原样输出下列全部条目中的各行文字，图片不要输出。

═════ 已知信息 ═════

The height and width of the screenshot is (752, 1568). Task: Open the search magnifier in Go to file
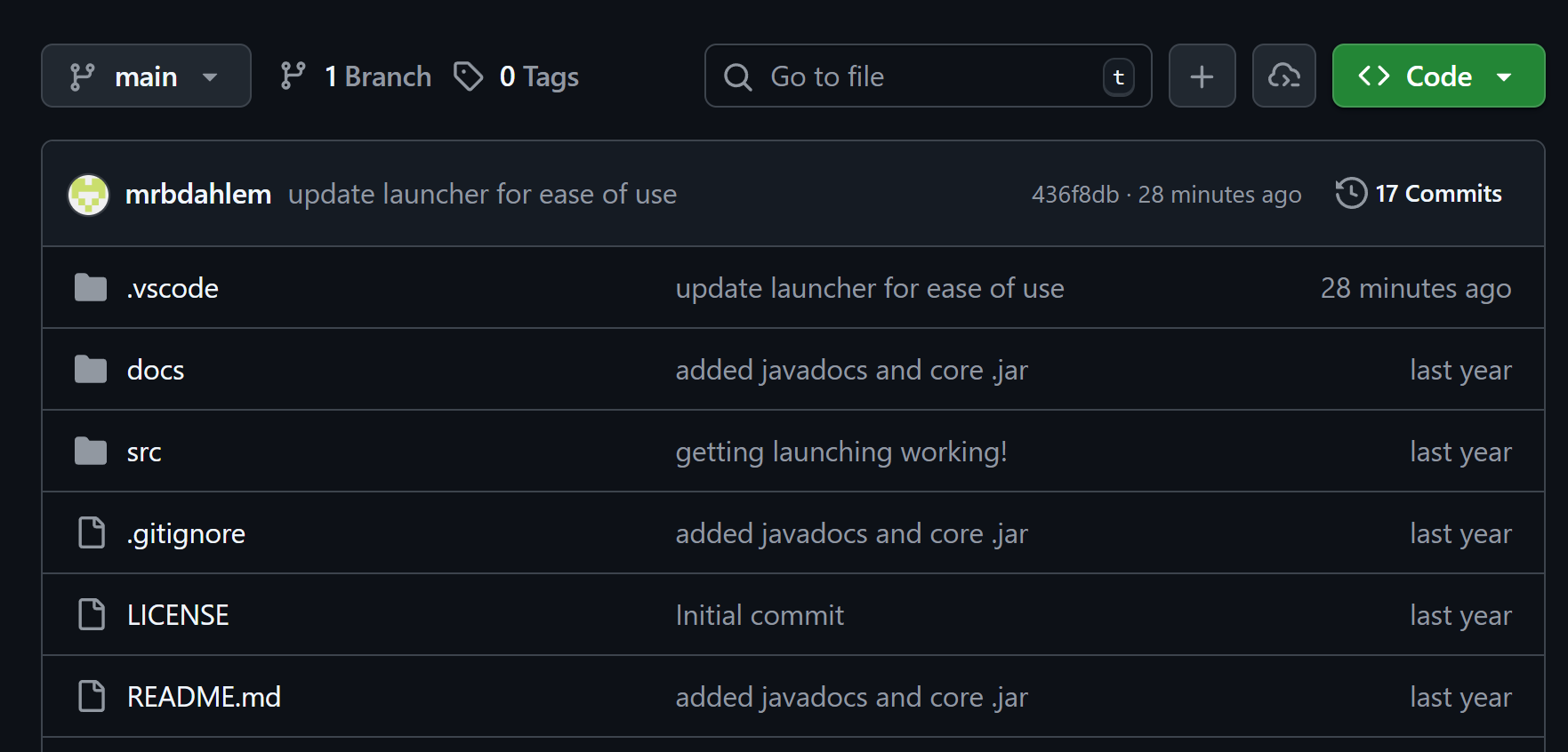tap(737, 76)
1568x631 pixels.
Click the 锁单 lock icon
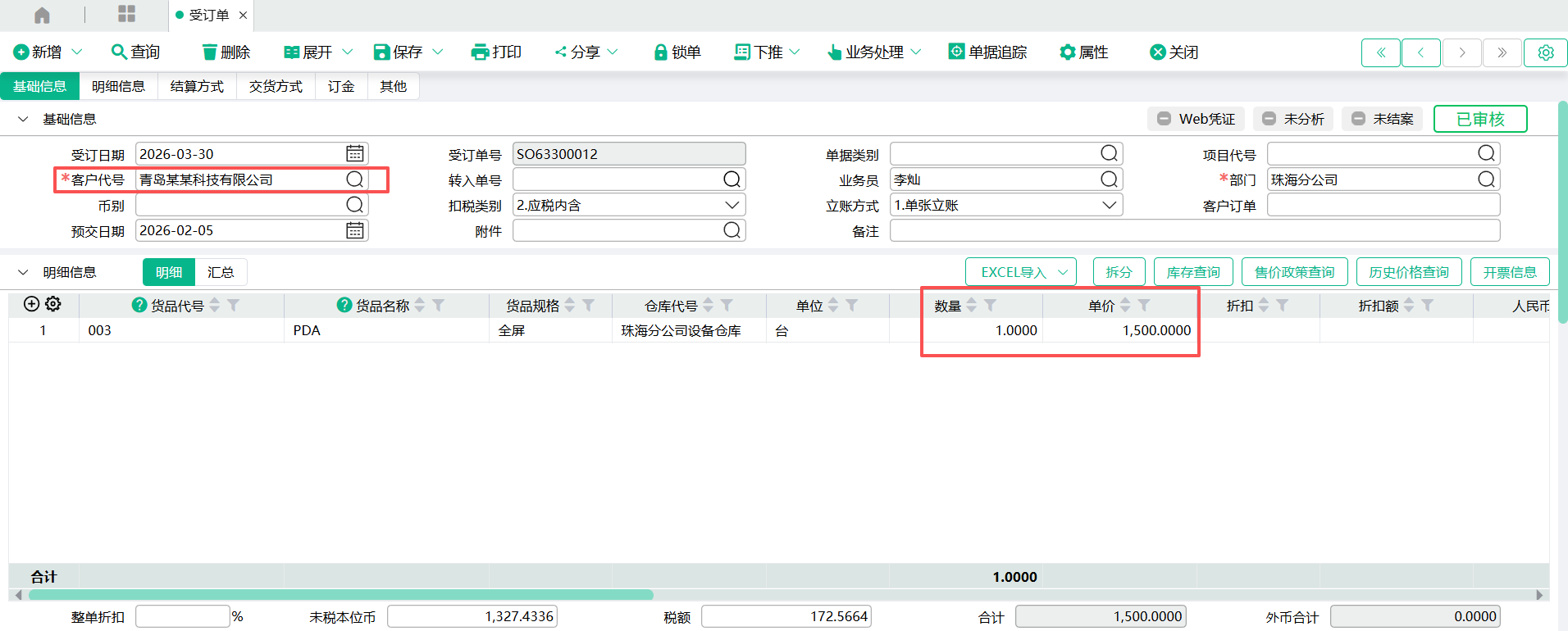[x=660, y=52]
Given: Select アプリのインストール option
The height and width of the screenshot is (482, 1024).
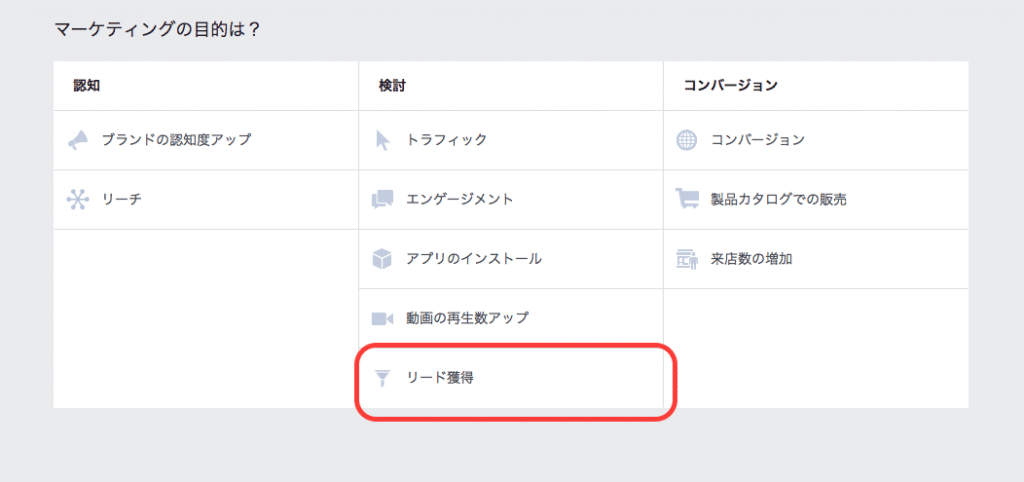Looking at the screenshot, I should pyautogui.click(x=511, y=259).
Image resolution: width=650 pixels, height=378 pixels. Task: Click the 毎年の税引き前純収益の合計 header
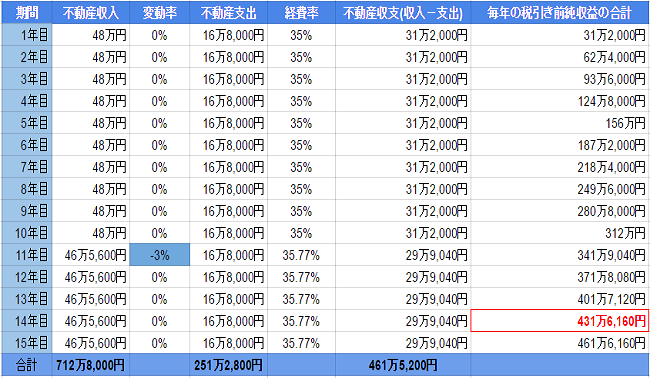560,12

═════

= 题目解答 =
The height and width of the screenshot is (752, 1568). Task: Open the search magnifier in Go to file
tap(737, 76)
1568x631 pixels.
Click the 锁单 lock icon
[x=660, y=52]
Given: Select アプリのインストール option
The height and width of the screenshot is (482, 1024).
Looking at the screenshot, I should pyautogui.click(x=511, y=259).
Image resolution: width=650 pixels, height=378 pixels. Task: Click the 毎年の税引き前純収益の合計 header
560,12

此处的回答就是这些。